Following the trial, Gloria contacted her MP who wrote on her behalf and pleaded her cases to UK Visas and Immigration and Department for Work and Pensions, but to no avail. It would take her seven years to prove her status in the U.K.

As publicity related to the scandal increased, the Taskforce was able to resolve her case in one hour, which was bittersweet to Gloria, who, since losing her job and the tribunal case, had subsequently not been able to work.

In the review, Gloria touches on how the scandal has been detrimental to her mental health and finances. Since the ordeal, she has had to pawn rings to pay for items and visited her doctor on a number of occasions with stress-related problems and depression. Today Gloria claims unemployment benefits and stays at home though nearly lost her house a number of times. 

Gloria’s story is testament to the wider bureaucratic and systemic oppression that targeted the Windrush generation and still affects immigrants thereafter. Today, two years since the scandal, the recommendations of Wiliam’s Review are still under consideration. 

Priti Patel, the Home Secretary, has promised a systemic reform of the Home Office, citing in a Commons statement that the government is committed to introduce a new Home Office mission statement based on “fairness, humanity, openness, diversity and inclusion”. Her response was met with criticism. The Shadow Home Secretary, Nick Thomas-Symonds, criticised the Government for only compensated “just 60 people in its first year of operation”. 

Such a revelation highlights the slow progress in compensating those affected by the Windrush scandal, which up until now exacerbated the lack of trust between the Windrush community and the government. Only 221 out of 1,392 claims have been processed according to Home Office statistics, not factoring the 35 claims that had been rejected since the government launching the scheme in April last year.  

In response to the criticism Patel said: “I agree: the payments and the way in which payments have been made have been far too slow. I’m not apologising for that at all. I have outlined in my statement that it is right that we treat each individual with the respect and dignity they deserve. These are complicated cases.” She said more than £1m had now been offered in compensation.
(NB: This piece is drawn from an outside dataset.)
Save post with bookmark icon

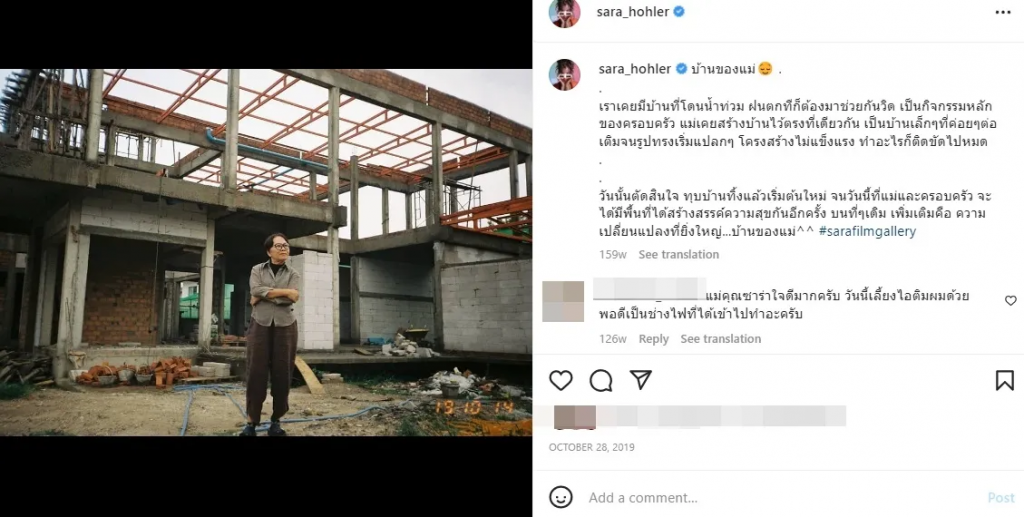pyautogui.click(x=1004, y=381)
The Government also previously said that they would pay up to £200 million in total in compensation yet the total pay-outs received by the Windrush victims collectively amounts to a total of £1.2 million. Meanwhile, the deportations still continue.

In February 2020, despite public outcry against the Windrush Scandal of 2018, 17 “criminals” were deported to Jamaica on charter flights under the UK Borders Act. It came as a shock given that there was an Appeal Court order not to deport 25 of the 50 people scheduled to be deported and it is also apparent that such deportations only ended in further tragedy as David Lammy writes in The Guardian, “at least 11 of them died on the streets of foreign countries where they were deported.” 

Needless to say, it is clear that neither the Home Office nor the Home Secretary’s priorities are concerned with “righting the wrongs” of Windrush. But we owe it to the Paulines, Nathaniels and Glorias out there, to ensure that the same bureaucracies that solicited their afflictions does not succeed today.